[Data items]
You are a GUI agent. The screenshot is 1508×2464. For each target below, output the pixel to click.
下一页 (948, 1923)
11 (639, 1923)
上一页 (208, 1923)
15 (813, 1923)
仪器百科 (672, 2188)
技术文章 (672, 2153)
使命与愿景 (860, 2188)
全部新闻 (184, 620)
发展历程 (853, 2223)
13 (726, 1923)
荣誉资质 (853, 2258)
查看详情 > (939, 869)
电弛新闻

■ To do ■
Without omitting anything, output the entries exactly.

■ The answer ■
You are a GUI agent. The screenshot is 1508×2464. For each target below, output the pixel to click.
下一页 (948, 1923)
11 (639, 1923)
上一页 (208, 1923)
15 (813, 1923)
仪器百科 (672, 2188)
技术文章 (672, 2153)
使命与愿景 (860, 2188)
全部新闻 (184, 620)
发展历程 (853, 2223)
13 (726, 1923)
荣誉资质 (853, 2258)
查看详情 > (939, 869)
电弛新闻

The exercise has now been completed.